- [出典]
ジムニーに乗りたくて運転免許を取ったものの、教習所に通ったためお金がなくなってしまい、免許取得一年未満はレンタカーも貸してもらえず、相変わらず私はリュックを背負った小旅行を続けていました。今回は、二十代の頃に私がずっとやっていた、テント小旅行の空気をお伝えしようと思います。

🔷週末に電車で出かける楽しみ
3月のまだ寒い日でした。土曜の朝、登山用のリュックにテントと寝袋と鍋と釣り道具を詰めて担ぎ、常磐線の鈍行に乗りました。電車の中では、リュックが倒れないように手すりにひもを掛けて留めて、そのあとは一週間の仕事の疲れで、何度も何度も居眠りをしました。座っているので、楽な姿勢ではないはずです。でも、体に遠く響く電車の走る音や揺れは気持ち良くて。車内の静かな人の気配には安心感があって。日常生活とは違う未知の場所に向かってまどろむ午前中の時間は、心地よいものでした。

- [提供資料]
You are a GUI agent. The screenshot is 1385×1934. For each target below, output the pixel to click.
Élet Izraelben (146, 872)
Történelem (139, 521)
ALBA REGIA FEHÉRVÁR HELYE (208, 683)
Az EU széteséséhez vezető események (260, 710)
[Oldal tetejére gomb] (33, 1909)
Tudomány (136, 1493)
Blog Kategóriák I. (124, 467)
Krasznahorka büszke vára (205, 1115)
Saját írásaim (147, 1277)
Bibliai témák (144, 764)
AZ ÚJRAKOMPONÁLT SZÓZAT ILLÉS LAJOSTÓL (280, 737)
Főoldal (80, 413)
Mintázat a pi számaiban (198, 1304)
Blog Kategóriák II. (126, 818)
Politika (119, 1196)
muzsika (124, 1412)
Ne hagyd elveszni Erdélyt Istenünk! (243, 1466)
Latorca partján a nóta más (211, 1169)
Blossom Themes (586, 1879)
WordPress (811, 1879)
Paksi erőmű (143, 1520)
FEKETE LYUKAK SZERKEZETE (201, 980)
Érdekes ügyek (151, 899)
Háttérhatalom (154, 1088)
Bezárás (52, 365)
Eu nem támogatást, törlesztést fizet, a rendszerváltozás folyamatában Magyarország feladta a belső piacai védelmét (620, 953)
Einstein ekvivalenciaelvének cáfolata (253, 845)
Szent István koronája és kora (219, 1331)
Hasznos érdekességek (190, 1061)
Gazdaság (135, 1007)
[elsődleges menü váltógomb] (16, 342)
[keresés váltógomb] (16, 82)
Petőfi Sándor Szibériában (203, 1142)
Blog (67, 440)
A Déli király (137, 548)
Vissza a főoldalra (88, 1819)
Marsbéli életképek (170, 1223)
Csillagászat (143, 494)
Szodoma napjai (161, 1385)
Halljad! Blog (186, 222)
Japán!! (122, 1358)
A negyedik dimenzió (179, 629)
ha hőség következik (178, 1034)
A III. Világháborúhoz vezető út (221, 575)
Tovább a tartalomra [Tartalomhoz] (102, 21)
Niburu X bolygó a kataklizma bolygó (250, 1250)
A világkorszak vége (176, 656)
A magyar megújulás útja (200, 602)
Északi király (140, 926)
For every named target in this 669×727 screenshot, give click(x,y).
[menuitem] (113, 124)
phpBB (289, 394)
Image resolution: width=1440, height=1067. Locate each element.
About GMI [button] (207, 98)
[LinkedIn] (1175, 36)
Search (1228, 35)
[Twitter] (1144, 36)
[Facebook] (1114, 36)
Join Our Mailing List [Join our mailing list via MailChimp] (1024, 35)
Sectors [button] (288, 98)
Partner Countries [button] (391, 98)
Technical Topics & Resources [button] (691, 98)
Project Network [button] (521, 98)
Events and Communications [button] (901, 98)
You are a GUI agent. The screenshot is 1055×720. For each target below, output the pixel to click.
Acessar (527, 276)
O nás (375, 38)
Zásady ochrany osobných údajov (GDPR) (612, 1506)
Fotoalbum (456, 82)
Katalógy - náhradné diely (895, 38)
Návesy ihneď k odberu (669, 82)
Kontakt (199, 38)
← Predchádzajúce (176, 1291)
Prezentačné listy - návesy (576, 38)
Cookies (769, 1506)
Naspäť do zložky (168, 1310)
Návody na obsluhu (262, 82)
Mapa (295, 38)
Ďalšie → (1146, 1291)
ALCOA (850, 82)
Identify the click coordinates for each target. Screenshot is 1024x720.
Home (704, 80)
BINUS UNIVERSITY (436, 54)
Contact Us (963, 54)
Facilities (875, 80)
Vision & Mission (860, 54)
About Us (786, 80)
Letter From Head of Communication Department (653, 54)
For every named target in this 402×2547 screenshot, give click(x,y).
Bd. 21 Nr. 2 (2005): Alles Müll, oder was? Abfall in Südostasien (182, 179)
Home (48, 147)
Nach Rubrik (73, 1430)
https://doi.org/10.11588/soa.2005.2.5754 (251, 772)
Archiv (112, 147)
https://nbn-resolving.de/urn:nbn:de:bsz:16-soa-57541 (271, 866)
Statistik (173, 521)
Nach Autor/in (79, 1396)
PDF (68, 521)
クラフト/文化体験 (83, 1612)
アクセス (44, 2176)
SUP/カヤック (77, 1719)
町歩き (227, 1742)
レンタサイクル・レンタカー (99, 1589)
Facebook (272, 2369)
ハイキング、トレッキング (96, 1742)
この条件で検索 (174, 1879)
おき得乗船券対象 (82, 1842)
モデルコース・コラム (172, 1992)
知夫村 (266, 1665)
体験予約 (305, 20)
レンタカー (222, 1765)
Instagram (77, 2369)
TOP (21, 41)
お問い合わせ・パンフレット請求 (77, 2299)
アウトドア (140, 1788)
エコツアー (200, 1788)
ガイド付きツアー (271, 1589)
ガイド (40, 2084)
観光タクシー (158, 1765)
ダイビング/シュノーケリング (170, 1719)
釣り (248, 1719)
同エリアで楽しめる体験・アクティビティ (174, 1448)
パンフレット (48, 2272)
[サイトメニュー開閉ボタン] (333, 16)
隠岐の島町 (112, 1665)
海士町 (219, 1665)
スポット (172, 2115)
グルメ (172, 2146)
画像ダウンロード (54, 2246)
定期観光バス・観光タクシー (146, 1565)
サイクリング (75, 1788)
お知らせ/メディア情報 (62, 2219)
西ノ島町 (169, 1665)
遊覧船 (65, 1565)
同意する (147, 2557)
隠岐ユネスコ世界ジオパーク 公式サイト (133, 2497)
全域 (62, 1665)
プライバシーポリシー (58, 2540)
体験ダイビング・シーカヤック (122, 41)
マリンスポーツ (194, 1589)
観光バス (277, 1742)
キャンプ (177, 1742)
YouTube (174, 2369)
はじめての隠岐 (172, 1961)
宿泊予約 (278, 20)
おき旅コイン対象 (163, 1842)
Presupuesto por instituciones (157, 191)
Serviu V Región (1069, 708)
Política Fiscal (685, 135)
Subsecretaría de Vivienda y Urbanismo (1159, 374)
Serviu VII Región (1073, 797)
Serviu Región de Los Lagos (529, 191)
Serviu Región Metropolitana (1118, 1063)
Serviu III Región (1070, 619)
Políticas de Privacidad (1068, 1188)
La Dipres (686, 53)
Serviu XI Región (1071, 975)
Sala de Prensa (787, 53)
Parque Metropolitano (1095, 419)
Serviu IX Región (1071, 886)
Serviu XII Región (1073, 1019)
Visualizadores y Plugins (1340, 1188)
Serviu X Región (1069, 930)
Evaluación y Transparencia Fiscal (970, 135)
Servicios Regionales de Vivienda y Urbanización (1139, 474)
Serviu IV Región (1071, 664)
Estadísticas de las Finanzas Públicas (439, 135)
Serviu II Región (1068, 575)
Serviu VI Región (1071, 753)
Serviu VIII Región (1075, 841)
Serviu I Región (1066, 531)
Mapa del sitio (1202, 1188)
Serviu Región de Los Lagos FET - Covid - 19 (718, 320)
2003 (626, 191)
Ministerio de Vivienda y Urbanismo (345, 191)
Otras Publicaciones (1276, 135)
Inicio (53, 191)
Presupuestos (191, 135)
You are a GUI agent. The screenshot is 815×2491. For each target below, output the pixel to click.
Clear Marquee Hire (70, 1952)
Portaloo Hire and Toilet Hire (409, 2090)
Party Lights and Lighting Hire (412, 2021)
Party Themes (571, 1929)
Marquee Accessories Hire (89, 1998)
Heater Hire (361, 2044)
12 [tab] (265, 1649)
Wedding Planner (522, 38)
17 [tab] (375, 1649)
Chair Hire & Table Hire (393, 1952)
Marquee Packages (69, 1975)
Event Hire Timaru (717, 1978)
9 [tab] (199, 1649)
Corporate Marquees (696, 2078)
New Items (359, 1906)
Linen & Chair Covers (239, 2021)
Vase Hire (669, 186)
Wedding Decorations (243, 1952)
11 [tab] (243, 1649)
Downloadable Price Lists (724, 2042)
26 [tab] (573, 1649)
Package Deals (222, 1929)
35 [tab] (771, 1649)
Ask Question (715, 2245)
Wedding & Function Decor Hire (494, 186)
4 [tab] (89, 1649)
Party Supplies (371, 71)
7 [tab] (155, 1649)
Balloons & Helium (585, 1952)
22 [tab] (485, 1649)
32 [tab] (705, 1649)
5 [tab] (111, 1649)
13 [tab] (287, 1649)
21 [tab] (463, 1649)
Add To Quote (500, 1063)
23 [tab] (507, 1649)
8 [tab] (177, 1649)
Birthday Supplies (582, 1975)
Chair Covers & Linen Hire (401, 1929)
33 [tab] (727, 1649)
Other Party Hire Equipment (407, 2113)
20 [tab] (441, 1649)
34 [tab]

- [取り組む課題]
A. 次の(i)〜(iii)は、テント小旅行についての出典の文章と合っていますか。それぞれ「はい」か「いいえ」で答え、判断の決め手となる本文の語句を正確に引用してください。
(i) 免許を取って一年未満のあいだは、レンタカーを借りられなかった。
(ii) 出かけたのは日曜の朝だった。
(iii) 電車の中では、ずっと起きていた。
B. リストのうち、「Corporate Marquees (696, 2078)」を含む行で始まり「20 [tab] (441, 1649)」を含む行で終わる部分を、両端の行も含めて一字一句そのまま返してもらえますか？

- [課題ごとの結果]
A.
(i) はい。「免許取得一年未満はレンタカーも貸してもらえず」
(ii) いいえ。「土曜の朝」
(iii) いいえ。「何度も何度も居眠りをしました」

B.
Corporate Marquees (696, 2078)
New Items (359, 1906)
Linen & Chair Covers (239, 2021)
Vase Hire (669, 186)
Wedding Decorations (243, 1952)
11 [tab] (243, 1649)
Downloadable Price Lists (724, 2042)
26 [tab] (573, 1649)
Package Deals (222, 1929)
35 [tab] (771, 1649)
Ask Question (715, 2245)
Wedding & Function Decor Hire (494, 186)
4 [tab] (89, 1649)
Party Supplies (371, 71)
7 [tab] (155, 1649)
Balloons & Helium (585, 1952)
22 [tab] (485, 1649)
32 [tab] (705, 1649)
5 [tab] (111, 1649)
13 [tab] (287, 1649)
21 [tab] (463, 1649)
Add To Quote (500, 1063)
23 [tab] (507, 1649)
8 [tab] (177, 1649)
Birthday Supplies (582, 1975)
Chair Covers & Linen Hire (401, 1929)
33 [tab] (727, 1649)
Other Party Hire Equipment (407, 2113)
20 [tab] (441, 1649)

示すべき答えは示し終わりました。